Because of the importance of detecting climate change signals over Antarctica, we examined the dependence of the snow's effective temperature times its emissivity (brightness temperature) on surface air temperatures over Antarctica. A range of microwave frequencies and various time scales from daily to yearly is considered. Reasonable accuracy of the air temperature should be obtained without including the annual variation of the emissivity. We studied the sensitivity of the inferred air temperature to penetration depth, a determinant parameter for the effective temperature, and used a snow dielectric constant model derived from strong fluctuation theory. Below 10 GHz, the snow cover temperature and layering determine this depth, whereas above 20 GHz, the determinant factor is the snow crystal size; all parameters have an effect at intermediate frequencies.
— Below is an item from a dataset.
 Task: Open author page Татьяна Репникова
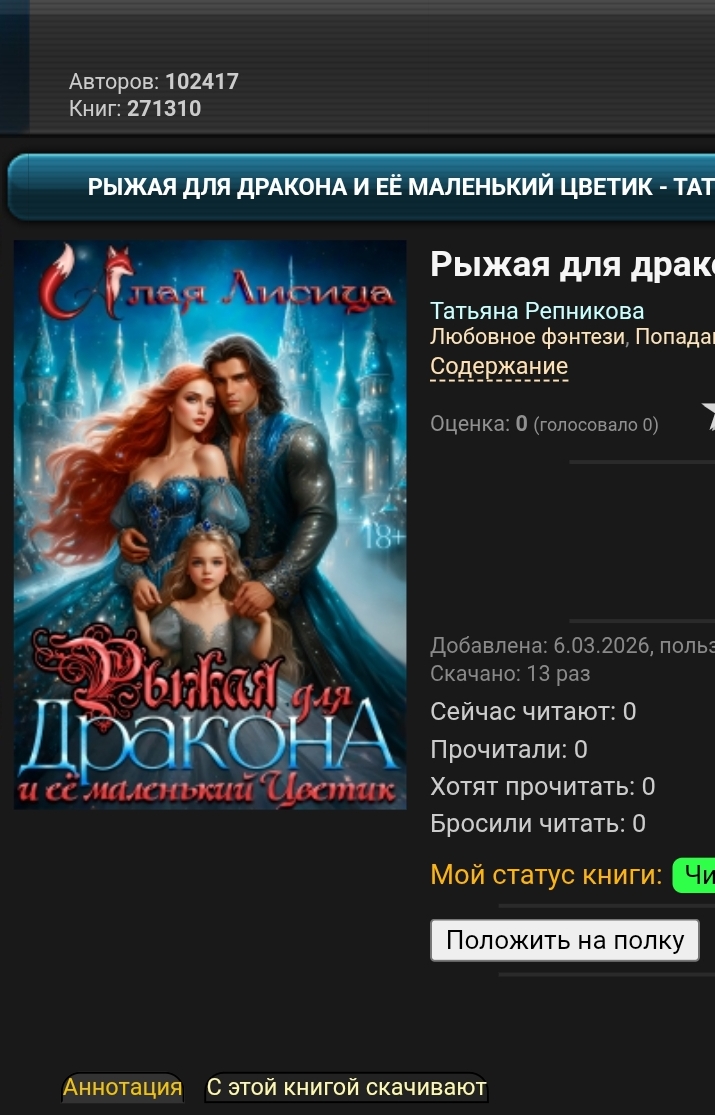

The penetration depth ranges for the Scanning Multichannel Microwave Radiometer (SMMR) channels are the following: 20–40 m at 6.6 GHz, 6–16 m at 10.7 GHz, about 1–5 m at 18 GHz, and 0.1–1.4 m at 37 GHz. Analysis of the effective temperature revealed that the snow effective temperature can explain short-term fluctuations at 37 GHz and annual trends for all SMMR channels. For short-term fluctuations (<10 days), calculations and measurements showed that the brightness temperature at 37 GHz starts to respond immediately to the air temperature changes, even though the time to reach the maximum is delayed by a day or less; furthermore, the amplitude of the resulting fluctuation was sufficiently large to be detectable in most cases. Indeed, short-term fluctuations of the air temperature can clearly be detected from significant variations of the air temperature over 3 days, but small amplitude fluctuations shorter than 1 day will hardly be detectable through the brightness temperature. This limits use of the brightness temperature at 37 GHz, and this is a point to consider for inversion models. Nevertheless, air temperature fluctuations over 2–3 days can be detected; thus, this technique could be used to observe the winter warming periods in Antarctica that often occur, even during cloudy periods.